[What is needed]: Without including any pictures, reproduce all the lines below word for word.

*** Opening of Data for analysis ***

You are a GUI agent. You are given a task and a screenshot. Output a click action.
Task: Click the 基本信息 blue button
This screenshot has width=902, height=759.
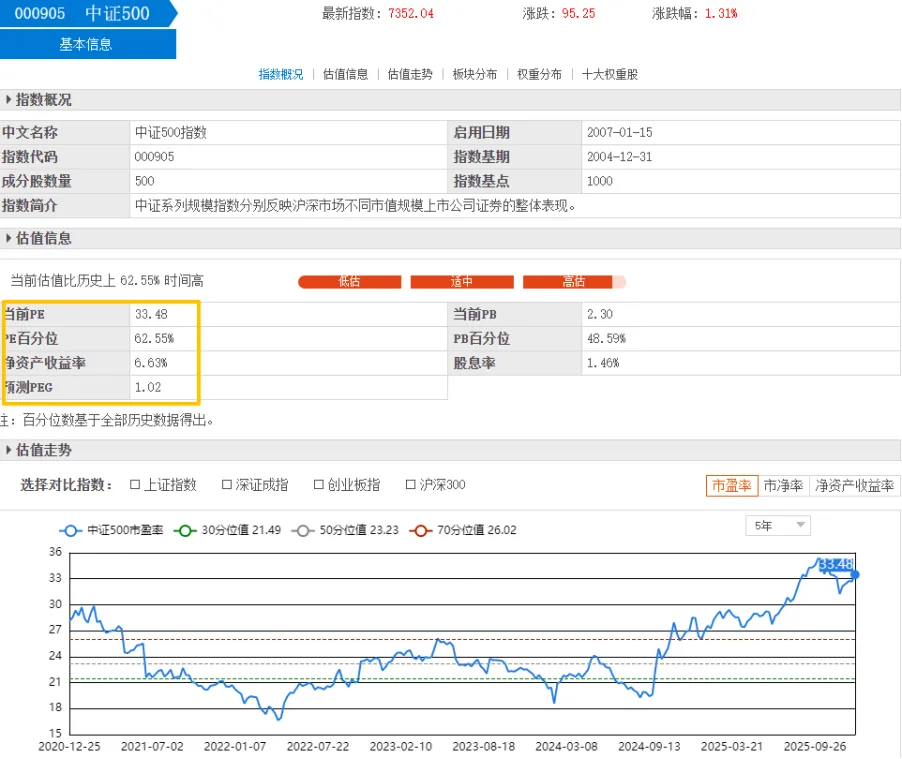(x=86, y=44)
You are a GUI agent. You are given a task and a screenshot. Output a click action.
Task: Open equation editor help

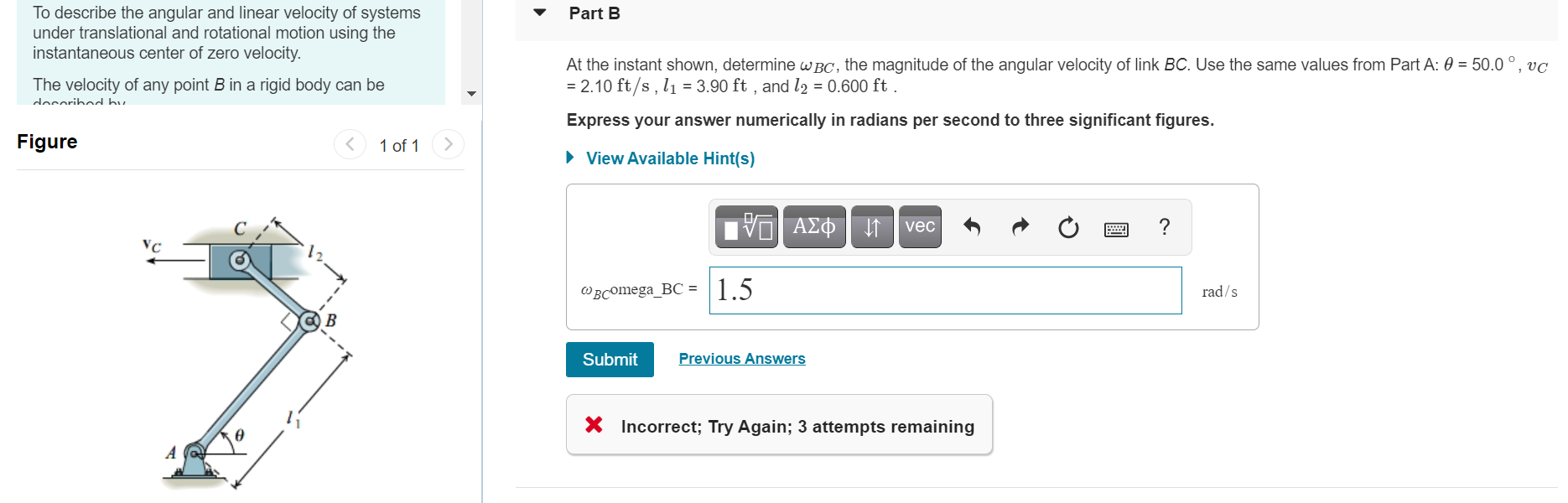[x=1164, y=226]
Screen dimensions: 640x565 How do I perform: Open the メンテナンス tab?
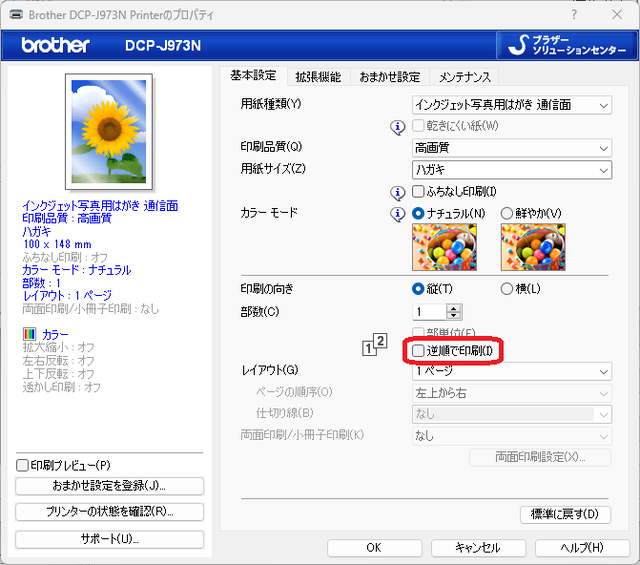pyautogui.click(x=464, y=77)
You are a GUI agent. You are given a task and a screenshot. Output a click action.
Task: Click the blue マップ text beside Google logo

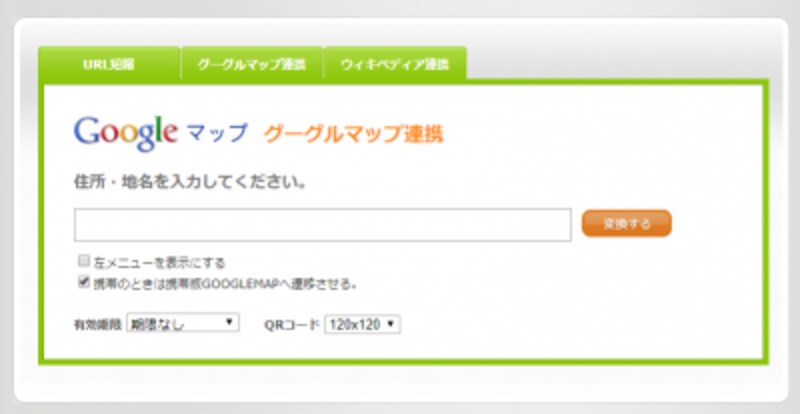[x=217, y=134]
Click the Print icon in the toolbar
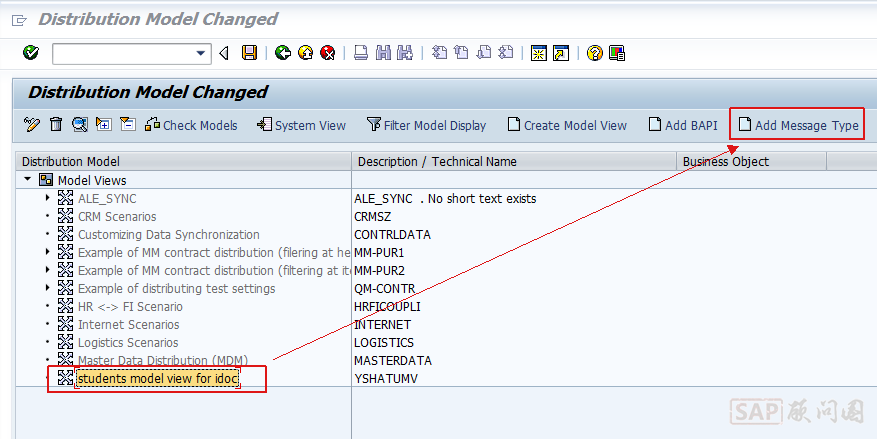The image size is (877, 439). [x=361, y=53]
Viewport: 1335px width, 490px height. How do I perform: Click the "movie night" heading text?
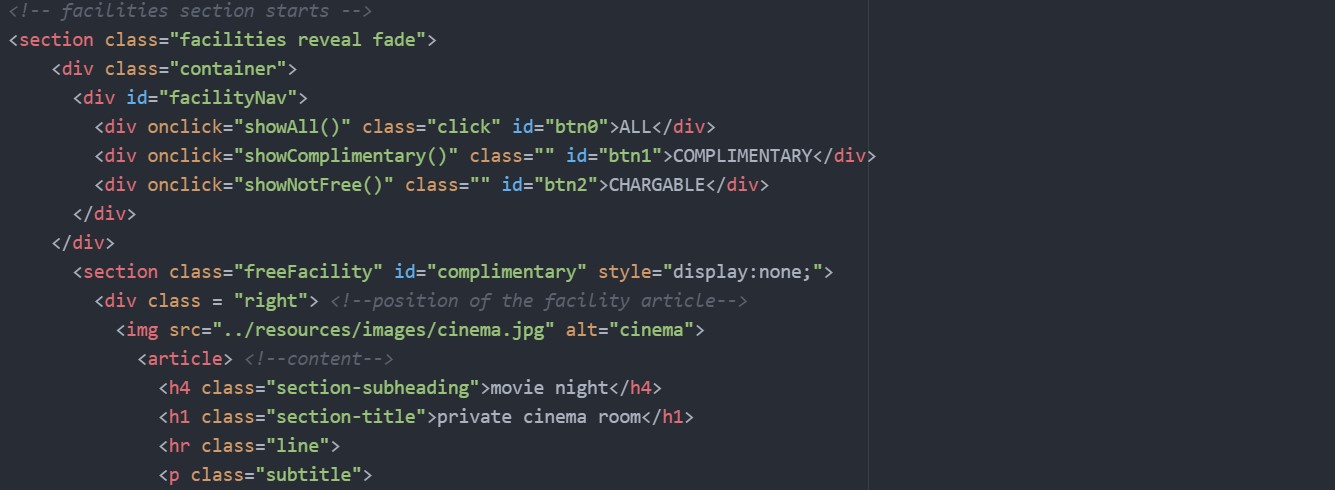pyautogui.click(x=548, y=388)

*** Close of Data for analysis ***

[Exercise solution]:
You are a GUI agent. You are given a task and a screenshot. Output a click action.
Task: Click the 基本信息 blue button
This screenshot has width=902, height=759.
(x=86, y=44)
You are a GUI agent. You are given a task and a screenshot. Output a click action.
Task: Open equation editor help

[x=1164, y=226]
Screen dimensions: 640x565 How do I perform: Open the メンテナンス tab?
pyautogui.click(x=464, y=77)
You are a GUI agent. You are given a task and a screenshot. Output a click action.
Task: Click the blue マップ text beside Google logo

[x=217, y=134]
Click the Print icon in the toolbar
The image size is (877, 439). [x=361, y=53]
Viewport: 1335px width, 490px height. How do I perform: Click the "movie night" heading text?
pyautogui.click(x=548, y=388)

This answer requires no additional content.